This report contains forward-looking statements by the Company that involve risks and uncertainties and reflect the Company’s judgment as of the date of this report. Words such as “plans,” “believes,” “expects,” “anticipates,” and “will,” and similar expressions, are intended to identify forward-looking statements. These forward-looking statements include, without limitation, statements regarding: the expected timing of the completion of the transaction with Vernalis; the conditions of the transaction; the timing and results of the review by the Panel; and the timing and amount of any break fee. Actual events or results may differ from the Company’s expectations. For example, various closing conditions for the transaction may not be satisfied or waived, including risk that Vernalis shareholders do not approve the transaction or a governmental entity may prohibit, delay or refuse to grant approval for the consummation of the transaction, or the terms of such approval. The failure to meet expectations with respect to any of the foregoing matters may reduce Ligand's stock price. Additional information concerning these and other risk factors affecting Ligand can be found in the Company’s public periodic filings with the Securities and Exchange Commission available at www.sec.gov. The Company disclaims any intent or obligation to update these forward-looking statements beyond the date of this report. This caution is made under the safe harbor provisions of the Private Securities Litigation Reform Act of 1995.

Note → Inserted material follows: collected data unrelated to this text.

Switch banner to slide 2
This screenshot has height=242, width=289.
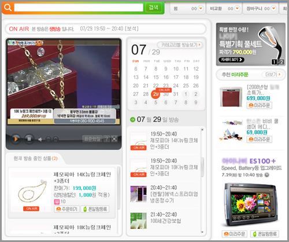pyautogui.click(x=281, y=62)
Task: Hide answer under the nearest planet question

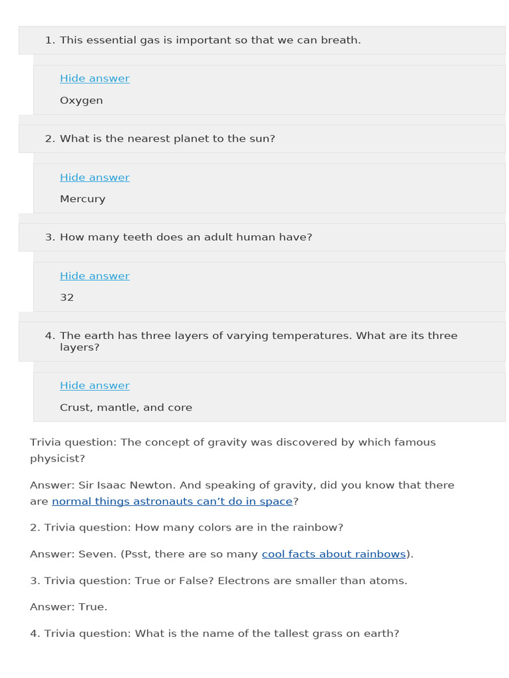Action: [x=95, y=177]
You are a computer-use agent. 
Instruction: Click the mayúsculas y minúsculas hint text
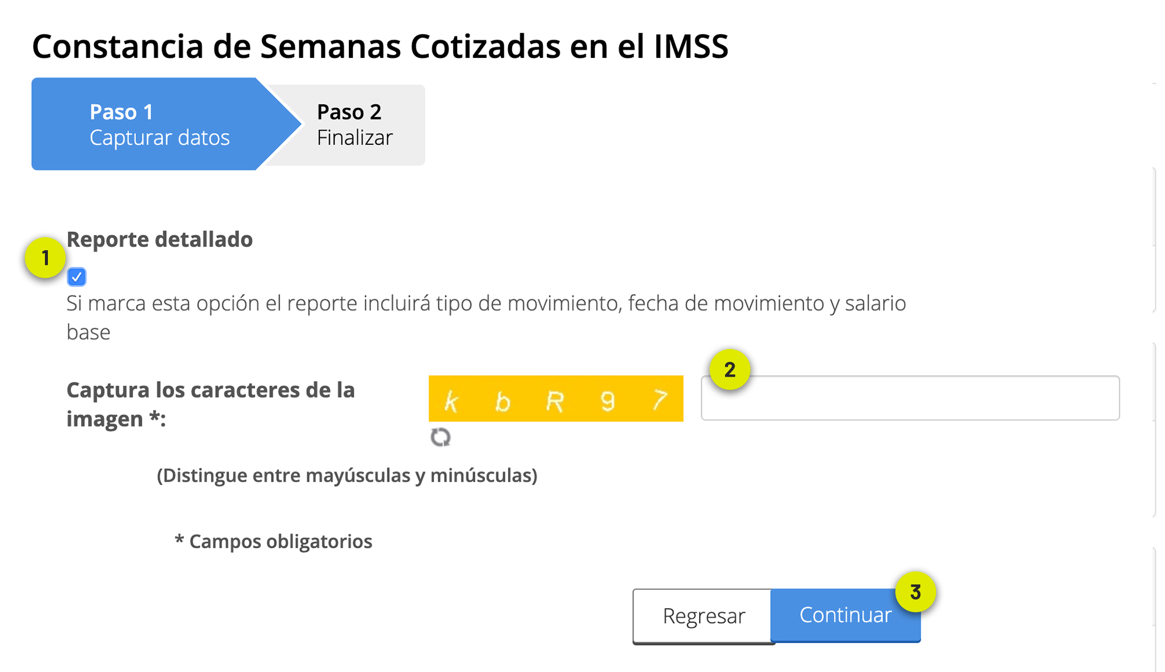[x=347, y=476]
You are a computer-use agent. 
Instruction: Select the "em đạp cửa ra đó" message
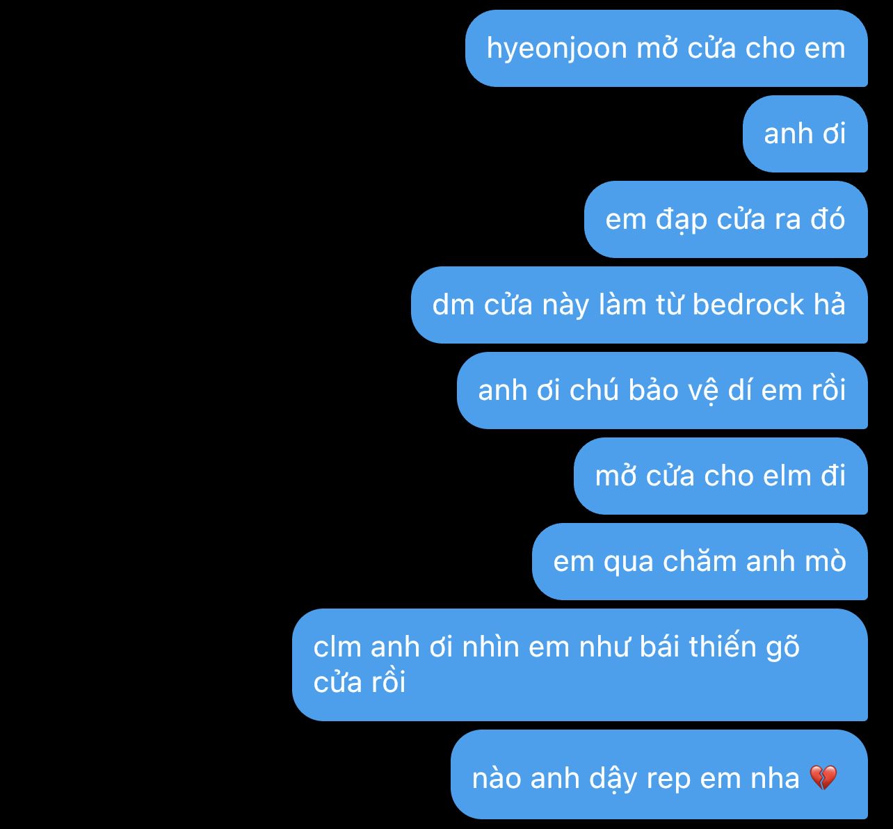tap(726, 219)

Foreign Exchange Conversion
Amounts converted from pound sterling to U.S. dollars have been converted at the prevailing exchange rate as of the date of this announcement.
Item 9.01. Financial Statements and Exhibits.

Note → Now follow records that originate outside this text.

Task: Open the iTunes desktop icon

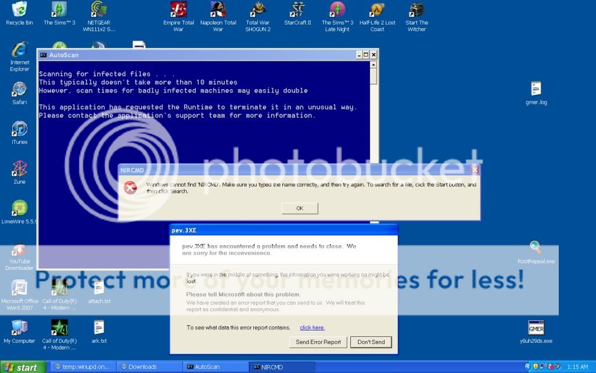Action: pos(19,129)
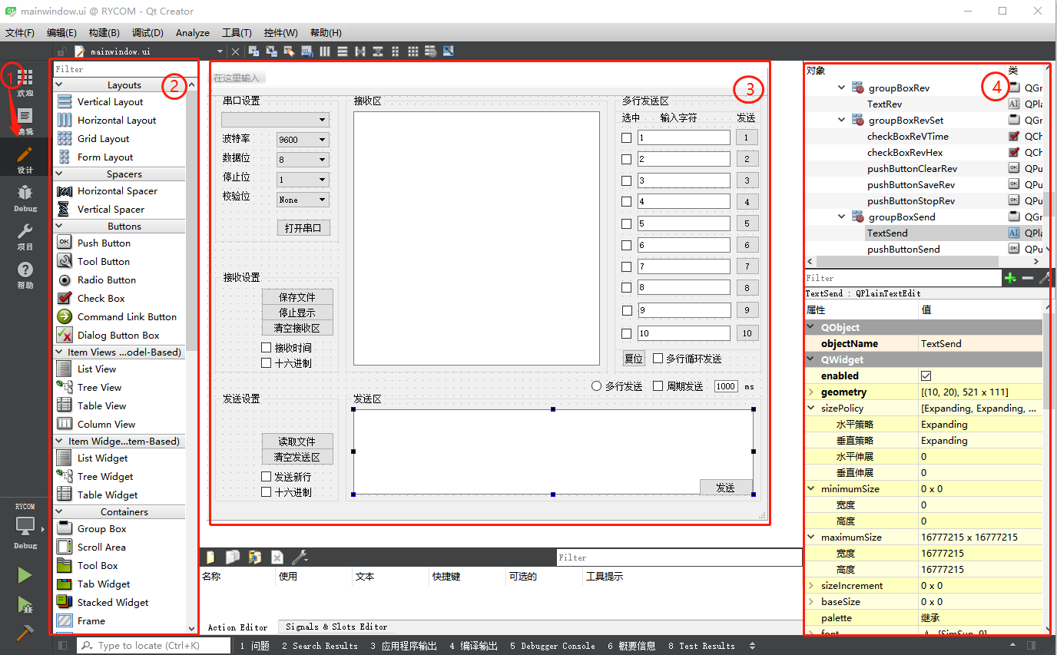Select the 多行发送 radio button
1057x655 pixels.
click(x=596, y=386)
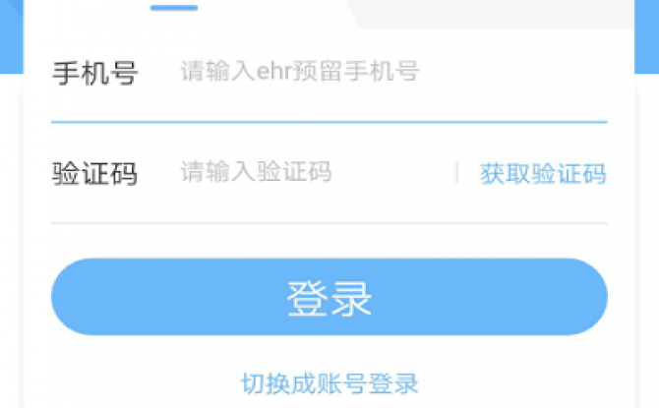This screenshot has height=408, width=659.
Task: Click the rounded left end of 登录 button
Action: pos(74,297)
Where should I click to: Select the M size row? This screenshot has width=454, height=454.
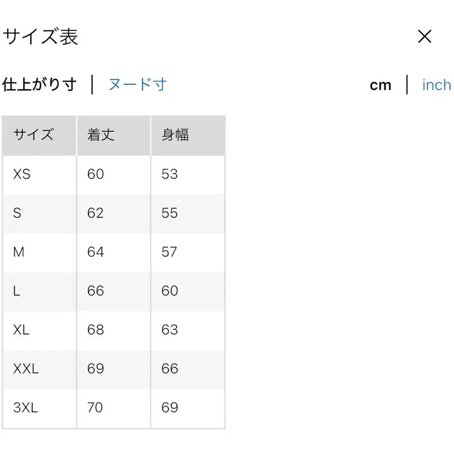click(19, 252)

Rule 2.7 Announcement issued by Ligand Holdings UK Ltd., dated August 9, 2018
Cooperation Agreement, dated August 9, 2018, by and between Vernalis plc and Ligand Holdings UK Ltd.
Break Fee Agreement, dated August 9, 2018, by and between Vernalis plc and Ligand Holdings UK Ltd.
Pursuant to the requirements of the Securities Exchange Act of 1934, as amended, the registrant has duly caused this report to be signed on its behalf by the undersigned hereunto duly authorized.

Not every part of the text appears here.